SASAR is flexible text-editing approach for generation, designed to derive maximum benefit from the ideas of decoding with bi-directional contexts and self-supervised pretraining. We achieve this by decomposing the text-editing task into two sub-tasks: tagging to decide on the subset of input tokens and their order in the output text and insertion to in-fill the missing tokens in the output not present in the input.
⚠️ Disclaimer
SASAR was designed with paraphrase generation in mind. In this task, a large portion of the output tokens are often identical to the input text, which makes a tagging + insertion formulation especially appealing.
In our experiments, however, SASAR did not consistently surpass strong baselines. Still, the decomposition into “reuse what’s already in the input” + “generate only what’s new” may inspire further work, and the code here can serve as a foundation for others exploring edit-based approaches to paraphrasing.

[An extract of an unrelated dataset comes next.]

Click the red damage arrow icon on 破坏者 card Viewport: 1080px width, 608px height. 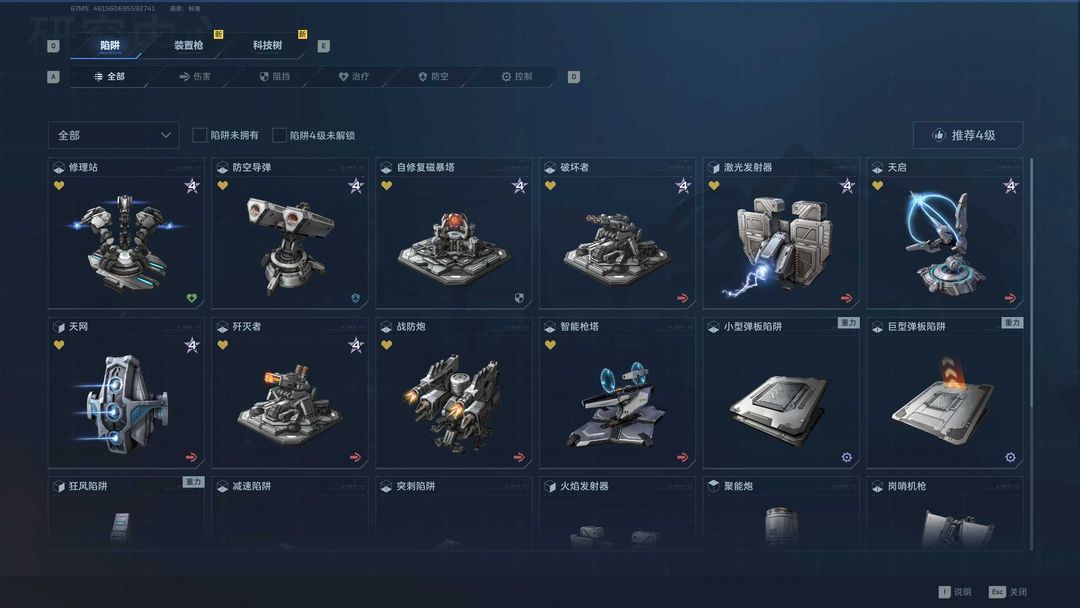point(683,298)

Running an experiment with SASAR consists of the following steps:
- Create label_map for tagging model
- Convert data for insertion/tagging model.

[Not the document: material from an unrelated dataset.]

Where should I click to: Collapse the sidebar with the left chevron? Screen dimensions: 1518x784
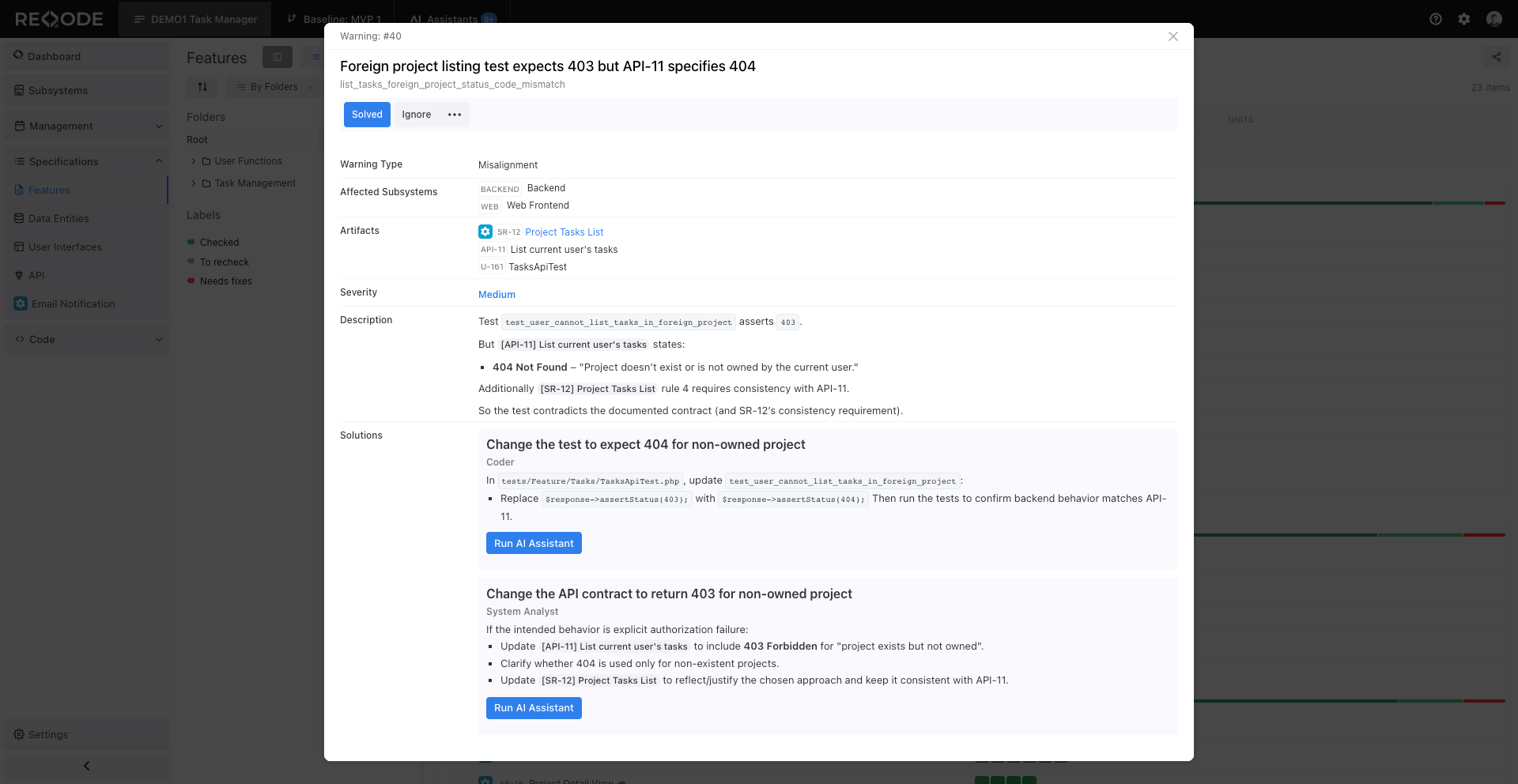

- Finetune the tagging/insertion models.
- Compute predictions.
But, don't worry! Everything is readily available as bash scripts.
sh ./scripts/vocabulary_constructor.sh
This just creates a dictionary with the Tagger labels.
We use two datasets: the PAWS dataset that can be found in the official repository or for ease of use through the HuggingFace Hub; and the Quora Question Pairs that can be found in the official post or using the HuggingFace Hub and the subset pair.
# For Felix-type data preprocessing.
sh ./scripts/preprocess_data.sh
Or
# For SASAR-type data preprocessing.
sh ./scripts/preprocess_data_with_data.sh
For the latter, you may want to pre-extract the AMR graphs (altough not required). You can do so running:
sh ./scripts/run_amr_cache.sh
Additionally, you will need to fuse the tagging and insertion datasets with:
python join_tag_and_insert_data.py
You may run it twice for train and validation sets.
You have a lot a flavours of models to train. Just check scripts and search for train_sasar_*.sh.
For split tagger and inserter, the models can be trained independently, so it might be quicker to train them in parallel rather than sequentially.
Same goes for prediction. Check scripts and search for predict_sasar_*.sh.
MIT; see LICENSE for details.